* _Selected text_
HumanCompatibleAI / imitation

Clean PyTorch implementations of imitation and reward learning algorithms
https://imitation.readthedocs.io/
MIT License
1.3k stars 247 forks source link

[Question] AIRL / GAIL : prediction on state ? #264

Closed romain-mondelice closed 3 years ago

romain-mondelice commented 3 years ago

Hello everyone, I have a question that may seem silly.

I come directly from stable-baselines. I'm used to use the trained GAIL model to make predictions, like this way:


model = SAC('MlpPolicy', 'Pendulum-v0', verbose=1)
generate_expert_traj(model, 'expert_pendulum', n_timesteps=100, n_episodes=10)

dataset = ExpertDataset(expert_path='expert_pendulum.npz', traj_limitation=10, verbose=1)

model = GAIL('MlpPolicy', 'Pendulum-v0', dataset, verbose=1)
model.learn(total_timesteps=1000)
model.save("gail_pendulum")

del model 

model = GAIL.load("gail_pendulum")

env = gym.make('Pendulum-v0')
obs = env.reset()
while True:
  action, _states = model.predict(obs)
  obs, rewards, dones, info = env.step(action)
  env.render()

But here I get lost because once the GAIL / AIRL is trained I don't know how to use it and make predictions on my test and validation dataset.

logger.configure("D:/TensorLogs/AIRL")

* _The task_
Please copy the passage from the GAIL prediction thread above, from "[Question] AIRL /" up to and including "SAC('MlpPolicy', 'Pendulum-v0', verbose=1)".

* _Stored data_
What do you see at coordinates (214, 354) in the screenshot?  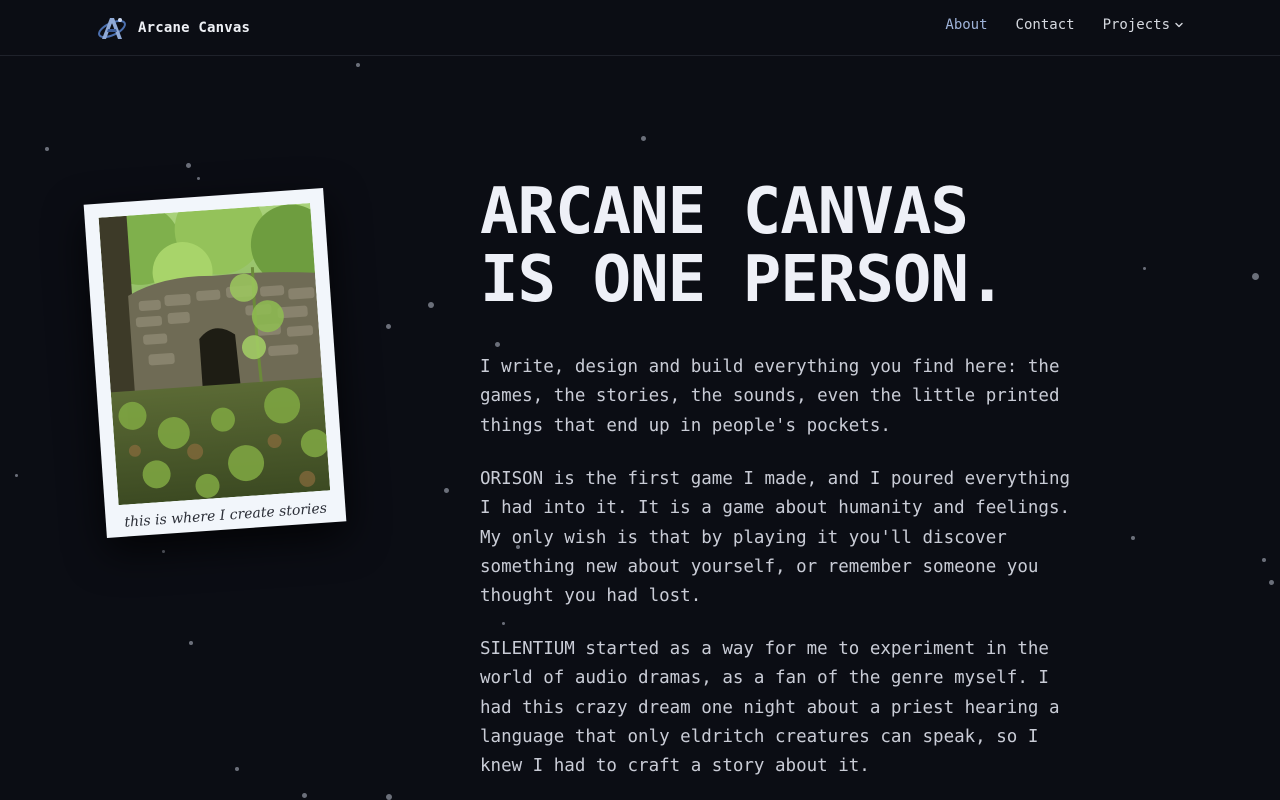 I see `stone-ruin-photo` at bounding box center [214, 354].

* _Task result_
[Question] AIRL / GAIL : prediction on state ? #264

Closed romain-mondelice closed 3 years ago

romain-mondelice commented 3 years ago

Hello everyone, I have a question that may seem silly.

I come directly from stable-baselines. I'm used to use the trained GAIL model to make predictions, like this way:


model = SAC('MlpPolicy', 'Pendulum-v0', verbose=1)